Enunciado ::
Dê seguimento ao texto sobre a amiga socorrida pelos "paramédicos do amor", começando logo depois da última frase.

Documento ::
==============================

Tenho uma amiga que agora está sozinha. Sozinha não. Com os paramédicos do amor! Deixem-me explicar. Sábado de Manhã. Recebo um telefonema. Do outro lado uma amiga a chorar. Por causa do amor que lhe fez mal e ela cheia de dores. De cabeça. Do estômago. Da alma. O que é que eu podia dizer? "Não te mexas, respira fundo 10 vezes, não feches os olhos, come uma peça de fruta...". Por acaso podia ter dito. Mas sou uma mulher de acção. Peguei no terceiro amigo, na malinha dos primeiros socorros e fomos. Em grande velocidade...passamos um vermelho (mas foi proque ele não viu) e eu até fiz o barulhinho da sirene. Tinau...tinau...tinau... os paramédicos do amor ao serviço dos amigos. Ou os paramédicos dos amigos ao serviço do amor. Fomos expulsos. Não temos grande jeito e ela tem um grande feitio. Depois ficou tudo bem e passamos juntos o primeiro fim de semana de Inverno. Já passou. Tirámos fotos, rimo-nos, precipitamo-nos, deprimimos - mas só um bocadinho porque não tenho paciência e o telefone até vai tocando- vimos um filme, comemos gelado, maldissemos os objectos da nossa afeição, comemos muito, chegámos à conclusão que queremos viver juntos. Chegámos à conclusão que não queremos viver juntos. Dormimos juntos. Tenho uma amiga que não está sozinha. Estamos cá para ela. Os paramédicos do Amor!

==============================

Dados registados ::

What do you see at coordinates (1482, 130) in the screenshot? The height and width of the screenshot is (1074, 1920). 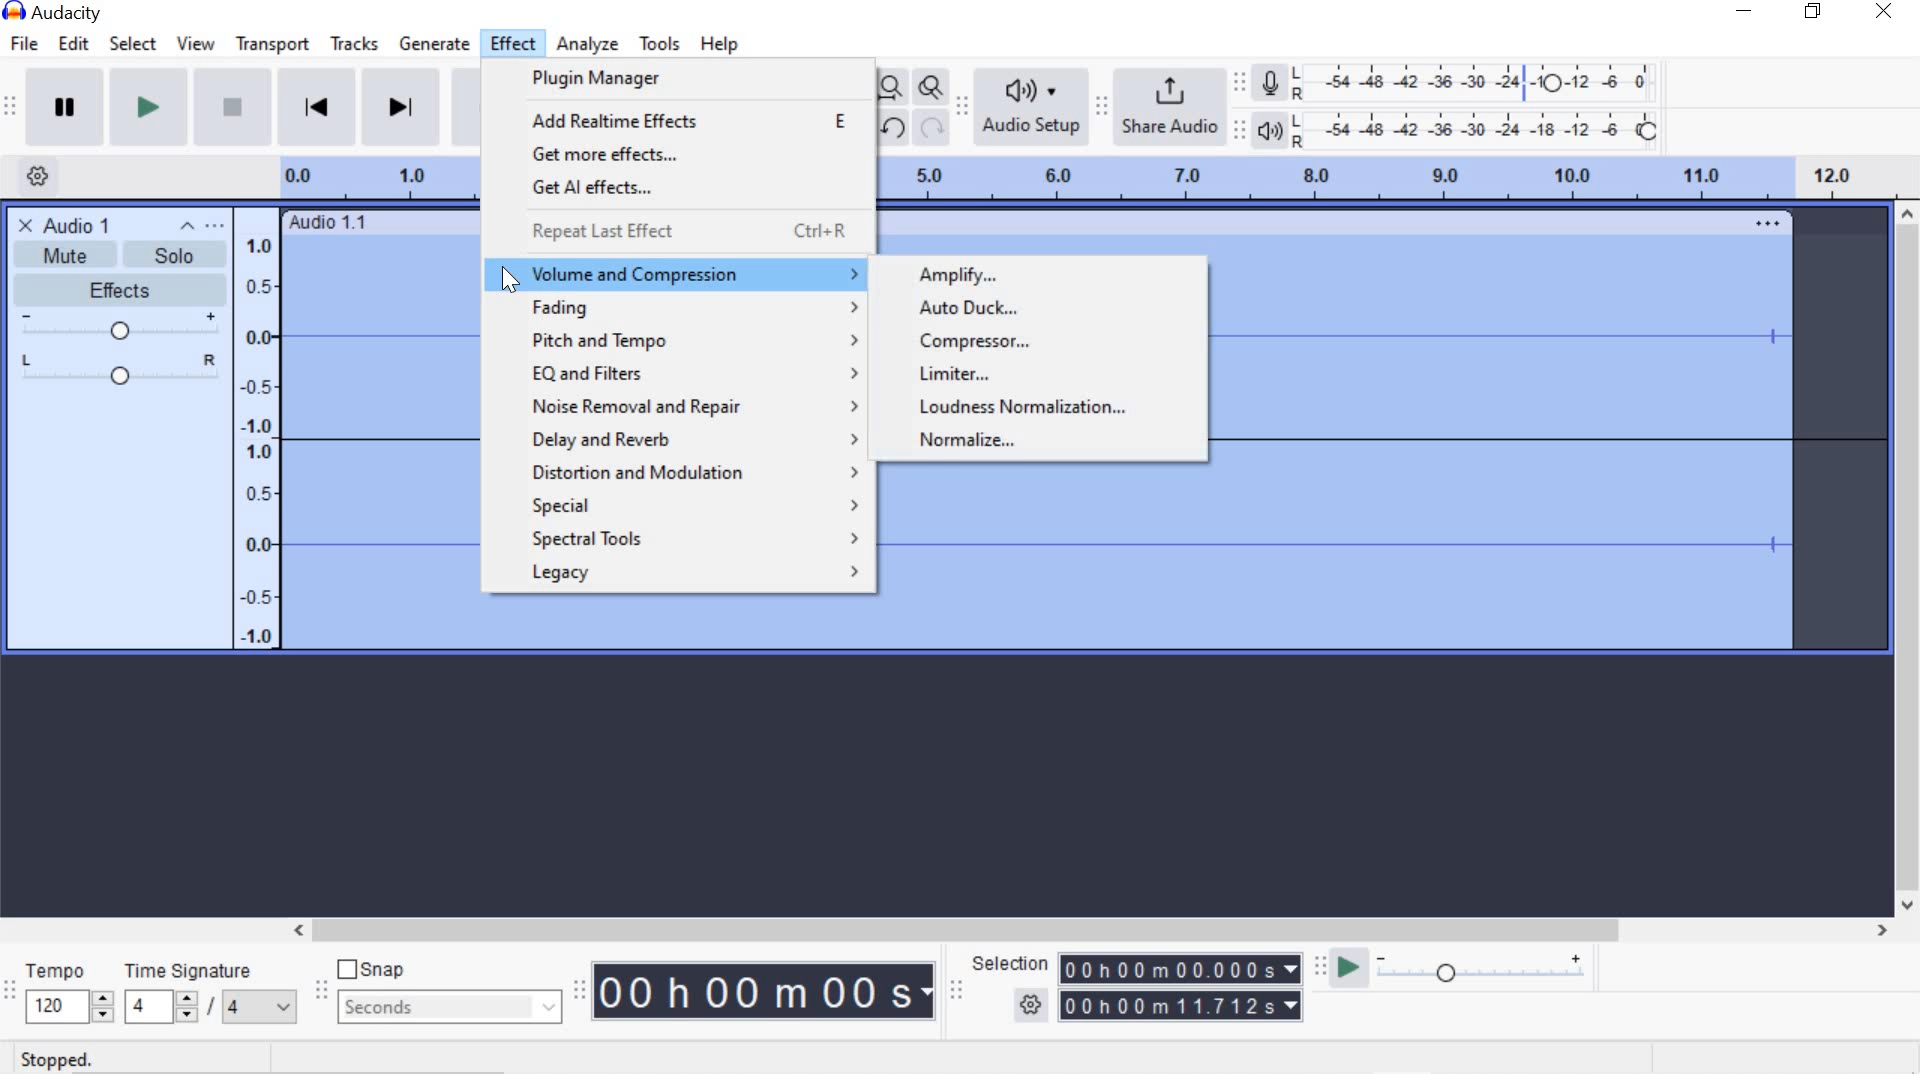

==============================

Resposta ao exercício ::
E agora... retiro um texto do blog dela que faz mais sentido do que nunca. Do mestre Miguel Esteves Cardoso.
O amor fechou a loja.
Foi trespassada ao pessoal da pantufa e da serenidade.
Amor é amor. É essa beleza. É esse perigo.
O nosso amor não é para nos compreender, não é para nos ajudar, não é para nos fazer felizes. Tanto pode como não pode.
Tanto faz. É uma questão de azar.
O nosso amor não é para nos amar, para nos levar de repente ao céu, a tempo ainda de apanhar um bocadinho de inferno aberto.
O amor é uma coisa, a vida é outra.
A vida às vezes mata o amor. A "vidinha" é uma convivência assassina.
O amor puro não é um meio, não é um fim, não é um princípio, não é um destino.
O amor puro é uma condição.
Tem tanto a ver com a vida de cada um como o clima.
O amor não se percebe... Não é para perceber.
O amor é um estado de quem se sente.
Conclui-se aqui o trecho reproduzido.